On Tuesday, the Trump Administration said it would offer $12 billion in emergency aid to farmers that may have been hurt by the president’s tariffs.
The money will include direct payments to farmers, including dairy farmers.
It’s unclear exactly how Vermont dairy farmers will benefit, since most of the details of the program aren’t available yet. The U.S. Department of Agriculture will likely release them sometime around Labor Day.
“We know the current system’s not working, and we’re looking for a solution,” Vermont Deputy Secretary of Agriculture, Food & Markets Alyson Eastman said. “That solution needs to come at a national level; it’s not something we can do statewide or regionally.”
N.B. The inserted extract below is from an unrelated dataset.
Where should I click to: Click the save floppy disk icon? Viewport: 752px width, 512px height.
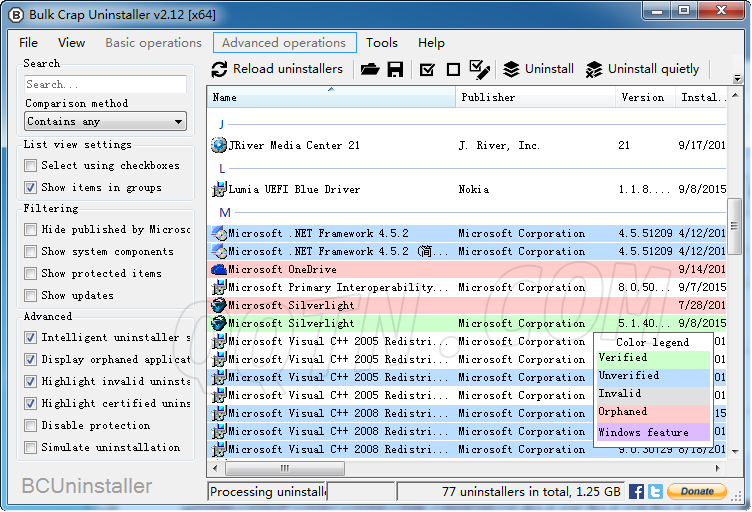coord(395,69)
Eastman is glad the aid package will also include federal efforts to develop new export markets.
“We know that there’s continued work that needs to be done to make sure that we can ensure a stable price and market for their products,” she said.
President Trump’s tariffs on imported steel and aluminum have led to retaliation, and it’s not just a drop in the bucket. Countries like Canada, Mexico and China have placed mark-ups on Vermont agricultural products. China, in particular, now has tariffs on Vermont cheese and powdered milk.
Eastman says one of the benefits of living in a small state is relatively easy access to lawmakers like Sen. Patrick Leahy and Sen. Peter Welch, as well as Rep. Peter Welch. All three are Democrats.
Eastman said dairy cooperatives and producers will gather in August in Albany “to talk about what the future is of dairy and, perhaps, what we can do with pricing.”